— Try it —
The answer is a stretch of the material below, returned exactly: the line containing "Click the Photos icon", the line containing "Tap the 09:22 timestamp on tovaglia message", and all lines between.

Source data Start Marker

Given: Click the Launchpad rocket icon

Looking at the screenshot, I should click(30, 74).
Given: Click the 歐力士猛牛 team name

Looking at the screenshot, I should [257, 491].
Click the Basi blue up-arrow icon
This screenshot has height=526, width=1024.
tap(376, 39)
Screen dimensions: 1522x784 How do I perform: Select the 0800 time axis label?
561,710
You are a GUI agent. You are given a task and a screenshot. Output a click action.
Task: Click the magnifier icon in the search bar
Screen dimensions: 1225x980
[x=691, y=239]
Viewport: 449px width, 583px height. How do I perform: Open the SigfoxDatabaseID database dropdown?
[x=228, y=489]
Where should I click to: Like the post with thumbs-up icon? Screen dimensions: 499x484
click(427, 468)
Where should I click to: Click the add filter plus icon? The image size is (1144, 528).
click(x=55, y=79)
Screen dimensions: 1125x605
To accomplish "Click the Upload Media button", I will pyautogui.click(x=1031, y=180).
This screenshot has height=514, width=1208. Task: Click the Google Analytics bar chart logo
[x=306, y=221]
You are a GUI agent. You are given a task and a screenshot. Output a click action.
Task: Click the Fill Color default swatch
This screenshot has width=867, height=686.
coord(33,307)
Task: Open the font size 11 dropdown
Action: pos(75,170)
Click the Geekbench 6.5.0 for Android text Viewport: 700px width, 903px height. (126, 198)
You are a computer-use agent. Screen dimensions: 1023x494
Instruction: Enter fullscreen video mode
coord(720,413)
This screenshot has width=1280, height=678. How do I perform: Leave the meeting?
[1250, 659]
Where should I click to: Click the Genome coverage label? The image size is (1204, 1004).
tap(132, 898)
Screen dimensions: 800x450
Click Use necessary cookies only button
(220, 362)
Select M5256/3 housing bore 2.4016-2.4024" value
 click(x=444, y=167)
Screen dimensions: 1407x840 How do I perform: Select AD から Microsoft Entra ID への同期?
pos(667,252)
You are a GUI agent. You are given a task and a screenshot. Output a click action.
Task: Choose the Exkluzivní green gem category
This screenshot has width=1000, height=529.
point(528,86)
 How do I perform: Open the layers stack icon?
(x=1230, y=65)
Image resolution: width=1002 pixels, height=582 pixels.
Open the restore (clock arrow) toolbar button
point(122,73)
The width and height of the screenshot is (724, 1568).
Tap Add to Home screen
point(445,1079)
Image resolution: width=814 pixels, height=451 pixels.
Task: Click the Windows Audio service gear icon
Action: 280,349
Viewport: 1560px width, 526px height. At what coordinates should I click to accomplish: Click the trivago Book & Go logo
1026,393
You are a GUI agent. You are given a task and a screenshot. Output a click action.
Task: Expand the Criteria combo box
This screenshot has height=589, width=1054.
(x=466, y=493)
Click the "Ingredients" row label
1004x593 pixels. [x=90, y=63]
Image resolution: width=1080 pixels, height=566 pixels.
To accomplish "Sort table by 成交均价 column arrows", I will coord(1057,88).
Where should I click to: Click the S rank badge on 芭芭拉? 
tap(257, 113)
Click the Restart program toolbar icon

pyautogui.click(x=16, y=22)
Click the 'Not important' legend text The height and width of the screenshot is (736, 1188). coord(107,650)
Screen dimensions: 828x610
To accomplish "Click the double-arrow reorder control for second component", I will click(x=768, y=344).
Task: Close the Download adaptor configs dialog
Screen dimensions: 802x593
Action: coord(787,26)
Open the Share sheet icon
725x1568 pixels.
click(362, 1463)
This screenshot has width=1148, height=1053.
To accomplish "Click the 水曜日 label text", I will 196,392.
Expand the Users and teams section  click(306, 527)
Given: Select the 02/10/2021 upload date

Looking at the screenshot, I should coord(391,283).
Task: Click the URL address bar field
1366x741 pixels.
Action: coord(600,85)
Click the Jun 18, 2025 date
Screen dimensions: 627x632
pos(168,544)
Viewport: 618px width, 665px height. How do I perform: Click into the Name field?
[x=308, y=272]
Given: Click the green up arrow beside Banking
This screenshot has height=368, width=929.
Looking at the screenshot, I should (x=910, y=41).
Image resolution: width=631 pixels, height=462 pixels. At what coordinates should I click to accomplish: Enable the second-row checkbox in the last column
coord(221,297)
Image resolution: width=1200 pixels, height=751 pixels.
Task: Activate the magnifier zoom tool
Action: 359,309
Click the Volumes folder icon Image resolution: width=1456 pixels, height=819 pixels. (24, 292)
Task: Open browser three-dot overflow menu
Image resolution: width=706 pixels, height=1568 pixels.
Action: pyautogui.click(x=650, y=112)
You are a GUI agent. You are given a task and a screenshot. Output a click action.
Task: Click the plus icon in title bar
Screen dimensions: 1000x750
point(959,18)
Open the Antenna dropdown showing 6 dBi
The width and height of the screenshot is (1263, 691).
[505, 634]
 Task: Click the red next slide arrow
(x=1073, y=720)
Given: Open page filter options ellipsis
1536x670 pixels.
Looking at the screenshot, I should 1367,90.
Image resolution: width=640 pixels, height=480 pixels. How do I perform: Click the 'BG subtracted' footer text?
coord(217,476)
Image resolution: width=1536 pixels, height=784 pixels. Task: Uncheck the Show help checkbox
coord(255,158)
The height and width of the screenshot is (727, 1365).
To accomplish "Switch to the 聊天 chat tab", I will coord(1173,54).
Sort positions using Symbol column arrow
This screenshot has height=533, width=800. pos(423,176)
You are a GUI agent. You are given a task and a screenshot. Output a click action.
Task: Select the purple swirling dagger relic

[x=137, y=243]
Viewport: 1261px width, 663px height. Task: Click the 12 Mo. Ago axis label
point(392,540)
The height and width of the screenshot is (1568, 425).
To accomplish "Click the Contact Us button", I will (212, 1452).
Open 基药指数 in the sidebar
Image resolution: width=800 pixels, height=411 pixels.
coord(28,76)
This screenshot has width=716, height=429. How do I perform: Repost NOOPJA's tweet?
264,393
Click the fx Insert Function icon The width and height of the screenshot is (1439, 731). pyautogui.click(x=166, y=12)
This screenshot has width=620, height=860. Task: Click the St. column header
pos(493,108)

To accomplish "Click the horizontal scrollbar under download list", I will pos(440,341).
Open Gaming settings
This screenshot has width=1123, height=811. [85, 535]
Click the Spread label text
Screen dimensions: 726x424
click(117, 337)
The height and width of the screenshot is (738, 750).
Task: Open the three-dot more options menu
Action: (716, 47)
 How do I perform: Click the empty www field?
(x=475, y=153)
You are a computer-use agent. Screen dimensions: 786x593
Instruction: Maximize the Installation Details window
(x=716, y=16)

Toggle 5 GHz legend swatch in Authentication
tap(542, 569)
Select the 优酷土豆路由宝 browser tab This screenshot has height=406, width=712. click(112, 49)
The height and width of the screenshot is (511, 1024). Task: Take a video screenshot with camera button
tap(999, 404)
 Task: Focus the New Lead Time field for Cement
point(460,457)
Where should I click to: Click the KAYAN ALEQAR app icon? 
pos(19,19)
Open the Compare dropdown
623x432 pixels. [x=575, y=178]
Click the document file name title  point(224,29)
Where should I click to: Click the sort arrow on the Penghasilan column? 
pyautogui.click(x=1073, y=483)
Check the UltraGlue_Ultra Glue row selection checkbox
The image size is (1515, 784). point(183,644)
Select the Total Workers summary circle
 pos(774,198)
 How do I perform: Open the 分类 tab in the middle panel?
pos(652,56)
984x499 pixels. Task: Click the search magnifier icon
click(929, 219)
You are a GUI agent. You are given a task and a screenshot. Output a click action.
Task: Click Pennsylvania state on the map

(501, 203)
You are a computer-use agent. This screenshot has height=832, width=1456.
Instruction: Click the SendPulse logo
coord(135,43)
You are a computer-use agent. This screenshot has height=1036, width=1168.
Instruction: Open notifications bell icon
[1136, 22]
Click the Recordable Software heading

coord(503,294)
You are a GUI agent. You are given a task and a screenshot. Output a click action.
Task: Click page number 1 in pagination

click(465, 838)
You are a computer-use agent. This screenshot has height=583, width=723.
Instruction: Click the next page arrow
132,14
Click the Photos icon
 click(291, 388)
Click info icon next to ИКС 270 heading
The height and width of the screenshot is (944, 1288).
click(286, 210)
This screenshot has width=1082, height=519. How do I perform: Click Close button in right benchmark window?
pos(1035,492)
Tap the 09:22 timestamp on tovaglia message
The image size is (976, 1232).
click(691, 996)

Source data End Marker

— Exercise answer —
Click the Photos icon
 click(291, 388)
Click info icon next to ИКС 270 heading
The height and width of the screenshot is (944, 1288).
click(286, 210)
This screenshot has width=1082, height=519. How do I perform: Click Close button in right benchmark window?
pos(1035,492)
Tap the 09:22 timestamp on tovaglia message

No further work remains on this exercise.